December is the Christmas season in the U.S., a traditional peak retail period. A 0% month-on-month figure reflects the slowdown in consumption for most groups under the K-shaped economy, with domestic demand increasingly driven by the affluent.
Of course, the U.S. economy has two other 'stories' to tell besides domestic demand: one is the AI narrative, with increasing evidence of productivity improvements; the AI investment guideline of 650 billion for 26 years was announced this quarter; the second is the growth in net exports, both of which will boost GDP.
However, these two factors will not significantly improve employment or residents' income. In other words, there will be a stark contrast between the perceived benefits to American residents and GDP growth.
Affected by retail sales, the Nasdaq opened lower and fluctuated tonight, with Bitcoin, gold, and silver following suit. Major asset classes are now being quantitatively influenced by CTAs, and their synchronized rises and falls are becoming increasingly apparent.
There's a good chance the non-farm payrolls report tomorrow will be disappointing. Hassett must have seen the data beforehand before issuing the warning. The market generally expects the downward revision of the 2025 forecast to result in zero employment growth for the entire year. If this is the case, the current optimism in the US stock market will be dampened, and the current volatile market will continue.

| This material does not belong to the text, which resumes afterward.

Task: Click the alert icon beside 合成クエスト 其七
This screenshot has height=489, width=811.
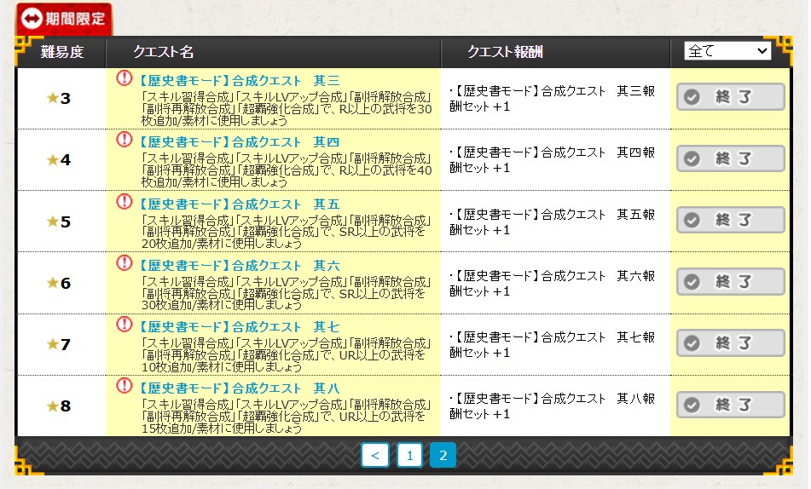Action: click(x=124, y=325)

The domestic AI market has entered its pre-holiday phase and is rather lackluster. Highlights include ByteDance's Seendance AI video generation, innovative drugs, and film and television – all traditionally expected sectors during the Spring Festival holiday. Hopefully, more good news will emerge during the holiday.
Tonight's Q4 monetary policy report from the People's Bank of China (PBOC) expressed satisfaction with the current level of coordination between monetary and fiscal policies, highlighted the importance of bank net interest margins, affirmed the stability of the bond market, and commended the entry of insurance funds into the market and the transfer of household deposits. These factors provide the underlying support for the current slow bull market in A-shares, indicating a high degree of certainty in the market's direction.
The central bank also specifically mentioned the "online retail industry" and the "pharmaceutical industry," which is a sign of support for the Hang Seng Bank. Good for them; they should mention these more often in the future.
Overall market performance was relatively stable. Let's wait and see what tomorrow brings regarding the non-farm payrolls data. It might be a minor negative factor, but if the market falls, it could present an opportunity to watch.
Bitcoin and gold/silver have both been consolidating after sharp declines recently, using time to create space; patience is key.